(Pointing rows for text and elements)
══════════════════════════════
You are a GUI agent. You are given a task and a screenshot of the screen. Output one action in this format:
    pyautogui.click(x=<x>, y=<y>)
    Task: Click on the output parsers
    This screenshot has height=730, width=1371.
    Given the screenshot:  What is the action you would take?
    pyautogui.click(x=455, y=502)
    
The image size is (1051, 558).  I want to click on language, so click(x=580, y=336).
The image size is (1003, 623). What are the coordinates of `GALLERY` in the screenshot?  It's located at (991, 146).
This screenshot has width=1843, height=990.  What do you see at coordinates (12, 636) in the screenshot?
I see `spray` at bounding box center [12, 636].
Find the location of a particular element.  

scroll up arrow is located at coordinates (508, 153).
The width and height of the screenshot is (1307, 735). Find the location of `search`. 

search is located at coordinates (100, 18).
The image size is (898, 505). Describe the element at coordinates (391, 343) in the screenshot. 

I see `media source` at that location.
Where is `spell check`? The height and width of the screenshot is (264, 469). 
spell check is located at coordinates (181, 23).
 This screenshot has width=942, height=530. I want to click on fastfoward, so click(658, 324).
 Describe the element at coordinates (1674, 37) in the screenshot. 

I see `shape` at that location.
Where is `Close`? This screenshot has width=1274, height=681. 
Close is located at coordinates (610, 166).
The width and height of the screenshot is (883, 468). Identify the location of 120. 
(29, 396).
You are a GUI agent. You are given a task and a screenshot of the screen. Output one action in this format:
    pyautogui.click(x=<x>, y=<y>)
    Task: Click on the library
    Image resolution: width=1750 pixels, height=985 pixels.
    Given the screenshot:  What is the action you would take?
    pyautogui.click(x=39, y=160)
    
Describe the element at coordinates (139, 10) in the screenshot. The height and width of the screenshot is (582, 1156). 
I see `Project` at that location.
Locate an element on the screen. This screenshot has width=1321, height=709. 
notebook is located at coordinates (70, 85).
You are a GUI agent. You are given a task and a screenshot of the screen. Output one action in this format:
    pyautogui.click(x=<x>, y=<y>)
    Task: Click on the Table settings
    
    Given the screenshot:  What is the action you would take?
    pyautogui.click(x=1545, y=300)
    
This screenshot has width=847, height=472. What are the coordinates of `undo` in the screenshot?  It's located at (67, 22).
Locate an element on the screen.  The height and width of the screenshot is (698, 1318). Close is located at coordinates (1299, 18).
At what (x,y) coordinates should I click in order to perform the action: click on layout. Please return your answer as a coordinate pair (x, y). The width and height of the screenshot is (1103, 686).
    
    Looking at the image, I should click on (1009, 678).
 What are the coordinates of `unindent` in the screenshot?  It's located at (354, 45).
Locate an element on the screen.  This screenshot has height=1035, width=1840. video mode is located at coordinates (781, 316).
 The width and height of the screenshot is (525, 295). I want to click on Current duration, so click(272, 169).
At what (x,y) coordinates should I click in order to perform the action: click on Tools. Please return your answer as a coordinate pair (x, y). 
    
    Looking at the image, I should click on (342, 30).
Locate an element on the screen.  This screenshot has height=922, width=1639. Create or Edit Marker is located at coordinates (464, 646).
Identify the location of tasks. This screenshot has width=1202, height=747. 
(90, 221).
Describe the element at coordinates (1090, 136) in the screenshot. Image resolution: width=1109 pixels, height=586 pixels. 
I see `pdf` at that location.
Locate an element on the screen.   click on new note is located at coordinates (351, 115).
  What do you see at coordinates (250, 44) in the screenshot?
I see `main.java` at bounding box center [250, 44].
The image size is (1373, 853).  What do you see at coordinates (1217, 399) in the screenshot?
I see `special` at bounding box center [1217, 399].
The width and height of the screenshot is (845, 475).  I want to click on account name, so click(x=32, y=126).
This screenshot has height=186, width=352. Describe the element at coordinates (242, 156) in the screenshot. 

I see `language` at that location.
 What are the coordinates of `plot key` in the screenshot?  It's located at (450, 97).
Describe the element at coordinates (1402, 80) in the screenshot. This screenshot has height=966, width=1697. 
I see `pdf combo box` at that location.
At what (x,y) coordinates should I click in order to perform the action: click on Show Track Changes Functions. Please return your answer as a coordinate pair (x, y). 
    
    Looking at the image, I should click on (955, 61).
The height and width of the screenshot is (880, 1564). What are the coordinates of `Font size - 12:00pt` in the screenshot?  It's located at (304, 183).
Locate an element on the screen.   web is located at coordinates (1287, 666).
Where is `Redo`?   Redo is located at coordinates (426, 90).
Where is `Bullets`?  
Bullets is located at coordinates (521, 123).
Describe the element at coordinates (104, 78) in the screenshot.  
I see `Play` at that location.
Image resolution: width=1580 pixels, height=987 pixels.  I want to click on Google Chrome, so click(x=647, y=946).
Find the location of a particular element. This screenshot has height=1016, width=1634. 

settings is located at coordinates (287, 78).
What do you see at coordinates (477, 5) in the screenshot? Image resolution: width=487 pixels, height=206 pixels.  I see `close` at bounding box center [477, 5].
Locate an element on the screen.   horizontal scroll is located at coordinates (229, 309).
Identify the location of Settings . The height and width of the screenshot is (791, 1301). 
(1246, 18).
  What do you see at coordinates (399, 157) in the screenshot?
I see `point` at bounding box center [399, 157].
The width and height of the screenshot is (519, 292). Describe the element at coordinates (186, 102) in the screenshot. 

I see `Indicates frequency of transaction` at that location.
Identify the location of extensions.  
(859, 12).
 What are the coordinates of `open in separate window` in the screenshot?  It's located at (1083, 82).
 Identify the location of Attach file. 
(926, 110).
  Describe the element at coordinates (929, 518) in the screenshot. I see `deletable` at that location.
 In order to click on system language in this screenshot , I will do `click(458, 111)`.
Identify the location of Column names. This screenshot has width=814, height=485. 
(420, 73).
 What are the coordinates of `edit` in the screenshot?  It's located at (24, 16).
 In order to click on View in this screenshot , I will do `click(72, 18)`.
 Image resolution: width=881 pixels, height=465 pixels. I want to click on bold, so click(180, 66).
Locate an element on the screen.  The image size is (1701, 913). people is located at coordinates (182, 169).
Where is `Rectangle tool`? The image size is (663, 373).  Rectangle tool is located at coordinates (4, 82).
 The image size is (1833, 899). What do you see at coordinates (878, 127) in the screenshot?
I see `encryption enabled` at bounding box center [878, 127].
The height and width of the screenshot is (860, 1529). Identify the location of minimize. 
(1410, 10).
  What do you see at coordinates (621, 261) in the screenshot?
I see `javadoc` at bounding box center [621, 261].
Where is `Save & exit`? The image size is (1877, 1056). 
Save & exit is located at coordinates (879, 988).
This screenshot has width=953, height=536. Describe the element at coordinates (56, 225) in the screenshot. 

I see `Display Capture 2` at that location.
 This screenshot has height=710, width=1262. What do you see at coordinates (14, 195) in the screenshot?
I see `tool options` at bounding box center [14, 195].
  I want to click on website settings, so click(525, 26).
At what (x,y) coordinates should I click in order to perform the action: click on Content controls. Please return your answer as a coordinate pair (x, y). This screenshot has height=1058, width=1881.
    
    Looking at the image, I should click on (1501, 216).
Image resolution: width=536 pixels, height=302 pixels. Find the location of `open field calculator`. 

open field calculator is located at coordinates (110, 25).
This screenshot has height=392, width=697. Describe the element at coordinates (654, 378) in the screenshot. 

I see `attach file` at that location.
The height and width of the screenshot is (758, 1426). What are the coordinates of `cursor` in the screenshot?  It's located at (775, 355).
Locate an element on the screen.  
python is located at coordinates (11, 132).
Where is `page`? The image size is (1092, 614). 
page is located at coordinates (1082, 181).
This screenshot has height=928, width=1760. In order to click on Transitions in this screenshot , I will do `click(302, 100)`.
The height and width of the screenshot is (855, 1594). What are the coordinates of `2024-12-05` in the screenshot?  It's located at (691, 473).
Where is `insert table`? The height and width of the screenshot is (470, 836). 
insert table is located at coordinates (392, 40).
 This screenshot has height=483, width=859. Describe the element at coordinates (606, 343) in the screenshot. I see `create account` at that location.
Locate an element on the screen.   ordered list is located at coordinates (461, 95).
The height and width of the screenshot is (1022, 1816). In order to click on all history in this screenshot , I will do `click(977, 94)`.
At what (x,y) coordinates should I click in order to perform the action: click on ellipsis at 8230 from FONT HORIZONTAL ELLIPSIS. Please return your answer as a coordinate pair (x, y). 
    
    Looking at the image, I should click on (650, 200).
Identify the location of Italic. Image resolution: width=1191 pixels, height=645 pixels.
══════════════════════════════
- _Task to complete_: Copy the rows again, beginning at the very first line and stopping after the line with "search is located at coordinates (100, 18).", and switch every "image size" to "picture size" while keeping all other text the same.

- _Final result_:
You are a GUI agent. You are given a task and a screenshot of the screen. Output one action in this format:
    pyautogui.click(x=<x>, y=<y>)
    Task: Click on the output parsers
    This screenshot has height=730, width=1371.
    Given the screenshot:  What is the action you would take?
    pyautogui.click(x=455, y=502)
    
The picture size is (1051, 558).  I want to click on language, so click(x=580, y=336).
The picture size is (1003, 623). What are the coordinates of `GALLERY` in the screenshot?  It's located at (991, 146).
This screenshot has width=1843, height=990.  What do you see at coordinates (12, 636) in the screenshot?
I see `spray` at bounding box center [12, 636].
Find the location of a particular element.  

scroll up arrow is located at coordinates (508, 153).
The width and height of the screenshot is (1307, 735). Find the location of `search`. 

search is located at coordinates (100, 18).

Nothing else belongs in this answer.